No Brasil, hoje vivemos uma situação paradoxal. Há proteção legal da vida de plantas e animais. O mesmo não ocorre com a vida humana. As plantas e os animais usufruem da proteção de ONGs, do público e da autoridade em geral, quando em propriedade particular. Em lugares públicos, a atitude muda, pois aí ninguém se sente responsável. Quando o vizinho derruba uma árvore em seu pátio, porque ameaça cair sobre sua residência, outros logo se encarregam de avisar as autoridades sob o pretexto de defender o meio ambiente. Onde fica a eminente dignidade humana? O homem foi reduzido a simples objeto?
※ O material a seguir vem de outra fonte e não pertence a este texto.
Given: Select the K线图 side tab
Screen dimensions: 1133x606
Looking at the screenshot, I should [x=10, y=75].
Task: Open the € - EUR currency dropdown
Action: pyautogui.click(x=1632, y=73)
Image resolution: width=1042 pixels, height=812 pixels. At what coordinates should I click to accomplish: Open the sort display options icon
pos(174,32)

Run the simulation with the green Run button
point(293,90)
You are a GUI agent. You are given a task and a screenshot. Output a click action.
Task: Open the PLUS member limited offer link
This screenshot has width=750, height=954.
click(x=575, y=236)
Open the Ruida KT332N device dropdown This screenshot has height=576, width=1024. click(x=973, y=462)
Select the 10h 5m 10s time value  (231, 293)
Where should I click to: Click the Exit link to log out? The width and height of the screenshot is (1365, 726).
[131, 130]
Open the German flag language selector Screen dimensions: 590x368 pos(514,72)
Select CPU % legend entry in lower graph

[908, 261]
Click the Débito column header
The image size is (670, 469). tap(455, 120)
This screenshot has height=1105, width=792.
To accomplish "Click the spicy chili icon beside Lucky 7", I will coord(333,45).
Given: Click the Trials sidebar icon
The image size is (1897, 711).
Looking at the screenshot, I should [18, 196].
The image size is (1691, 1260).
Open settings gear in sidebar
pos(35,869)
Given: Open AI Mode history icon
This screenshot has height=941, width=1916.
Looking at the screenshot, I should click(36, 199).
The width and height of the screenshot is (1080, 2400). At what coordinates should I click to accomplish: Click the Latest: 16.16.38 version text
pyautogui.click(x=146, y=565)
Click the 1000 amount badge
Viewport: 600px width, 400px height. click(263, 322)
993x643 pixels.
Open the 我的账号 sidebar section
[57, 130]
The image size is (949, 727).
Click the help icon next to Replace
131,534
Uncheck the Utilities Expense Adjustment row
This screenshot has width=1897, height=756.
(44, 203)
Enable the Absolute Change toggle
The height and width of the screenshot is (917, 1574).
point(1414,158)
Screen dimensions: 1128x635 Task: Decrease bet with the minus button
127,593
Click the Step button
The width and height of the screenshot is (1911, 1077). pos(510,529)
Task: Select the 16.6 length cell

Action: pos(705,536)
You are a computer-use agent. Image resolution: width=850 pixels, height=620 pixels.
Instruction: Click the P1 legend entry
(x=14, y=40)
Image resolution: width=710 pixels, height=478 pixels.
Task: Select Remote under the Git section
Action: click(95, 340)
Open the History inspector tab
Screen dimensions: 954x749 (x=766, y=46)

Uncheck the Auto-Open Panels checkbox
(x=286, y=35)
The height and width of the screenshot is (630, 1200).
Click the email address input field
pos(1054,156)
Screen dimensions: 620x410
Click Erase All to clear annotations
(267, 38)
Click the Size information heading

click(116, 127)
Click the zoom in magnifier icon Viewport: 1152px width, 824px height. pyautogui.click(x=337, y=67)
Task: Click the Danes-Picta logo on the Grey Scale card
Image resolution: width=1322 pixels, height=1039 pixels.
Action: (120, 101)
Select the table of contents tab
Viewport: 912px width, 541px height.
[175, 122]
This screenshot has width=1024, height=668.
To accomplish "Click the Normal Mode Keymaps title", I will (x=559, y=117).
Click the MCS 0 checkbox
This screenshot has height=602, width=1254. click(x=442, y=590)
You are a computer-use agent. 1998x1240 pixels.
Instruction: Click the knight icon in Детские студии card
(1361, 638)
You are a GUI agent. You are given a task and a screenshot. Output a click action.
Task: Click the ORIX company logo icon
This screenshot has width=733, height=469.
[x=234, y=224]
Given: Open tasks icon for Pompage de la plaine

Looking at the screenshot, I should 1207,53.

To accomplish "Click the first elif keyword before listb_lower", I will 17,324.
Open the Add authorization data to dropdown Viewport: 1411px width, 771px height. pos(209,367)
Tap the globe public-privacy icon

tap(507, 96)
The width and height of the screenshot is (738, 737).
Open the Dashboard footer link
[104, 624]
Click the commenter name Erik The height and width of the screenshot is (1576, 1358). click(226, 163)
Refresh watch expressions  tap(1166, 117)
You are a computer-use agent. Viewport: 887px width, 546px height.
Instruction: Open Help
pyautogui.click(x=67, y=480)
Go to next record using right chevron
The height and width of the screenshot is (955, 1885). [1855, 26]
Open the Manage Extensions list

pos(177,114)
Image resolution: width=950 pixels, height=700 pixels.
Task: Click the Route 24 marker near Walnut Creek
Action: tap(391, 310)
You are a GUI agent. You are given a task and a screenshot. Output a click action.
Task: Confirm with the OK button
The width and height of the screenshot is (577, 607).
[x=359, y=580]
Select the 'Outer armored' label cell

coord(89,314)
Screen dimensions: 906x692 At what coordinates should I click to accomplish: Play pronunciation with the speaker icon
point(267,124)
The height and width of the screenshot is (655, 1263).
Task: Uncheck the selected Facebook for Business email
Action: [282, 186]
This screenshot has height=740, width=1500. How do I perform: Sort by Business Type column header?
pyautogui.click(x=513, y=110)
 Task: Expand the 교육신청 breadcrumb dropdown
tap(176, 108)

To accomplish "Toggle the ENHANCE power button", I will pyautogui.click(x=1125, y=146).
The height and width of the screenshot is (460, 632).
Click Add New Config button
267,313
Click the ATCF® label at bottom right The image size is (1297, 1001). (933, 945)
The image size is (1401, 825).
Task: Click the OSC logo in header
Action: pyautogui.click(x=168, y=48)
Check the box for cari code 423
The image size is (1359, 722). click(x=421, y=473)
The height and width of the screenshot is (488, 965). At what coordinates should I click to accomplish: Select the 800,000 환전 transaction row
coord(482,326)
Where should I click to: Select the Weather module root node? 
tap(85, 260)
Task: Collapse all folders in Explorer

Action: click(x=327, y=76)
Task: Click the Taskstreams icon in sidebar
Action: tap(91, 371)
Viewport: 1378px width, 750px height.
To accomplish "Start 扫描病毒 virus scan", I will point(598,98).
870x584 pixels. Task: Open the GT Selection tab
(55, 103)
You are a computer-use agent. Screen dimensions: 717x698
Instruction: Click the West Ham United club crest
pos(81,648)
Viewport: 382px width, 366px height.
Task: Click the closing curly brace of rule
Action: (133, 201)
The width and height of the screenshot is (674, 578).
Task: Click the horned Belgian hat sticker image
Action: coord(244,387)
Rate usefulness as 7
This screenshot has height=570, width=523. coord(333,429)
Deve o homem fazer tudo que sabe, sem prever as consequências? O homem é meio ou fim em si mesmo? (ZILLES, 2007, p. 344)

 

O autor da citação acima questiona a existência de espaço para a sacralidade e a dignidade da vida humana na sociedade hodierna. Reclama que, por parte de alguns setores, a vida das plantas e dos animais recebe maior atenção que a própria vida do ser humano. Isso nos remete ao problema da vulgarização da vida. Em nome do pseudodireito de morrer e também do suposto direito legal de matar, como nos casos do suicídio, aborto, pena de morte e eutanásia, a sacralidade e a dignidade humana são desrespeitadas e tornaram-se corriqueiras.

 

Entretanto, essa não deve ser a postura cristã. Se a vida é sagrada por ocasião da concepção, deve permanecer sagrada durante todo o seu percurso, e não poderá deixar de ser sagrada em seu derradeiro dia. No caso de alguma enfermidade, o paciente tem o direito de receber tratamento adequado tanto na busca da cura como no alívio de suas dores. Procedimentos dolorosos e ineficazes podem ser evitados a fim de resguardar a dignidade humana, porém, exterminar a vida é uma afronta ao Príncipe da Vida (At 3.15).

 

Buscar a morte como alívio para o sofrimento é decisão condenada nas Escrituras. Jó, por exemplo, embora sofrendo dores terríveis, reconheceu o caráter sagrado da vida e com dignidade não aceitou a sugestão de sua esposa em amaldiçoar a Deus e morrer (Jó 2.9). Por fim, o patriarca enalteceu a providência e a soberania divina sobre a existência humana: “Bem sei eu que tudo podes, e nenhum dos teus pensamentos pode ser impedido” (Jó 42.2).

 

Quanto à pena capital, vale a pena ratificar a seguinte assertiva do apologista assembleiano: “é como a bomba atômica: existe, mas não é para ser usada. Ela não vai resolver, como nunca resolveu, o problema da violência e da criminalidade” (SOARES, 2014, p. 97).

 Referencia: BAPTISTA, Douglas. Valores Cristãos: Enfrentando as questões morais de nosso tempo, 1ª edição de 2018, CPAD.